Publication Citation

63 Federal Communications Law Journal 141 (2010)

Abstract

There has been considerable scholarship exploring the need to breathe deliberative life back into the localism standard by requiring broadcasters to include more meaningful local news and public affairs programming, pursuant to the public interest obligations imposed on radio licensees. There has been little scholarly attention, if any, however given to broadening understandings of localism to include music and popular cultural expression for the purpose of furthering deliberative discourse in particular, rather than solely for entertainment purposes. This Article focuses on a particular moment in radio and America's cultural history that was rife with struggles over constructions of identity, and with contests over meaning between dominant ideological frameworks and voices of subversion that challenged these dominant normative understandings, all within a very commercialized, corporately controlled media environment. Specifically, this Article focuses on the rise of rock and roll on commercial radio and of the White rock and roll disc jockey, who came to represent the pulse of the historically marginalized (pre-World War II), White American youth.
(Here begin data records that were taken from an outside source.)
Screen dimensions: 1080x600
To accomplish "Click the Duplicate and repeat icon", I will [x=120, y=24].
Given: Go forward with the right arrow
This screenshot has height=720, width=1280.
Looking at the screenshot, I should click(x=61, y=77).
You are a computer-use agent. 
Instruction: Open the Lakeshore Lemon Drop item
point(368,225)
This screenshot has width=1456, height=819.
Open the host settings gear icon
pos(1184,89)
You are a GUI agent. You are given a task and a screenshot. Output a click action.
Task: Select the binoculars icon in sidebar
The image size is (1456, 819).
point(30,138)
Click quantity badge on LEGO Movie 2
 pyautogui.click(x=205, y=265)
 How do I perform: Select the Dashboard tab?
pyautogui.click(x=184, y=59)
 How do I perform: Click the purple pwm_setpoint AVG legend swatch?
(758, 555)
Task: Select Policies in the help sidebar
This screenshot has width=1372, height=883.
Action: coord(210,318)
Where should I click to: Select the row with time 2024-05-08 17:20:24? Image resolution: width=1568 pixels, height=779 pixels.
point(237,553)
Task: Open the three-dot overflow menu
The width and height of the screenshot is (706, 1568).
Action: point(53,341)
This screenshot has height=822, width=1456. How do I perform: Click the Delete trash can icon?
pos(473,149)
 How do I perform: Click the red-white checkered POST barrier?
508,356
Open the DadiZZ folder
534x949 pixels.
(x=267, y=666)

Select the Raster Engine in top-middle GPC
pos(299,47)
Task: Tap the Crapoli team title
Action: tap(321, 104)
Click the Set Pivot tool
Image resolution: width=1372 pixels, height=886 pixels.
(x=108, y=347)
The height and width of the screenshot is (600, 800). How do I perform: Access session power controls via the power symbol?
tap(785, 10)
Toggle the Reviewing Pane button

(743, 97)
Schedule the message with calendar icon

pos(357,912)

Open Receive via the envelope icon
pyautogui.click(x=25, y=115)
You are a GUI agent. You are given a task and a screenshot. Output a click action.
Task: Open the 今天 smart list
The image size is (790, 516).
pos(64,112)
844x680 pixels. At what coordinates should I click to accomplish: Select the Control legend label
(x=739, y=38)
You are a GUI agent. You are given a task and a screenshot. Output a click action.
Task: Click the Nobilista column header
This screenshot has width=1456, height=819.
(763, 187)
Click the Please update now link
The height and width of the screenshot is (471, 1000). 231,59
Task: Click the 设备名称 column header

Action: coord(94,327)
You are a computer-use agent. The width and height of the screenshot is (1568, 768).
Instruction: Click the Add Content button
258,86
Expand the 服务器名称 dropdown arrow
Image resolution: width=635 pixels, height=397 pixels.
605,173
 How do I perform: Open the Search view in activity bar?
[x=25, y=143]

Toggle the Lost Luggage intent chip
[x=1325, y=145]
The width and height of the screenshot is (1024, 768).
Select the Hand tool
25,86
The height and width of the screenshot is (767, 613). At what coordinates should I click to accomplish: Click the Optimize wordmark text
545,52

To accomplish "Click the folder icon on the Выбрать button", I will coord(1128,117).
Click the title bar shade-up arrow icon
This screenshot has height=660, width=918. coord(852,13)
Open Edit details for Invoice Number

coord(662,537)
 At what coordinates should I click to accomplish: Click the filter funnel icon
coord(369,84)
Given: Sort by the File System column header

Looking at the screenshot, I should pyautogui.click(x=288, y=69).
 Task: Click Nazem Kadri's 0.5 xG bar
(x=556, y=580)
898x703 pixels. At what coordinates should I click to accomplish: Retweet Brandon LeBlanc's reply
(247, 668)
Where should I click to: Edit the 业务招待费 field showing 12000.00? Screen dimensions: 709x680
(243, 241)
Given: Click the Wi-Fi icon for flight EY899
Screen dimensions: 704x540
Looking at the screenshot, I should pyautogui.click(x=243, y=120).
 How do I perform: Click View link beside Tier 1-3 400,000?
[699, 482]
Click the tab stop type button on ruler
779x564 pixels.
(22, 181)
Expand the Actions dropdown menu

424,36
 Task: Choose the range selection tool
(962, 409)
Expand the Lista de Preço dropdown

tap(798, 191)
By exploring this snapshot in history of radio's subaltern past via the playing of rock and roll by radio disc jockeys on White radio, at a time when the nation's radio air waves, like the larger society, were racially segregated, and during what some have defined as the long progression into America's Cultural Revolution, this Article builds on the scholarship of others that have considered radio's influence on popular culture, discursive democracy, and the struggles over constructions of identity. This Article expands upon such analysis, however, by exploring the law's role, specifically, FCC localism rules and policies in effect at that time, in this contest over meaning and the deliberative process: a role that must be taken into account as the FCC, Congress, and the courts reconsider current media policy in light of the public outcry over the lack of diverse content on the nation's radio airwaves.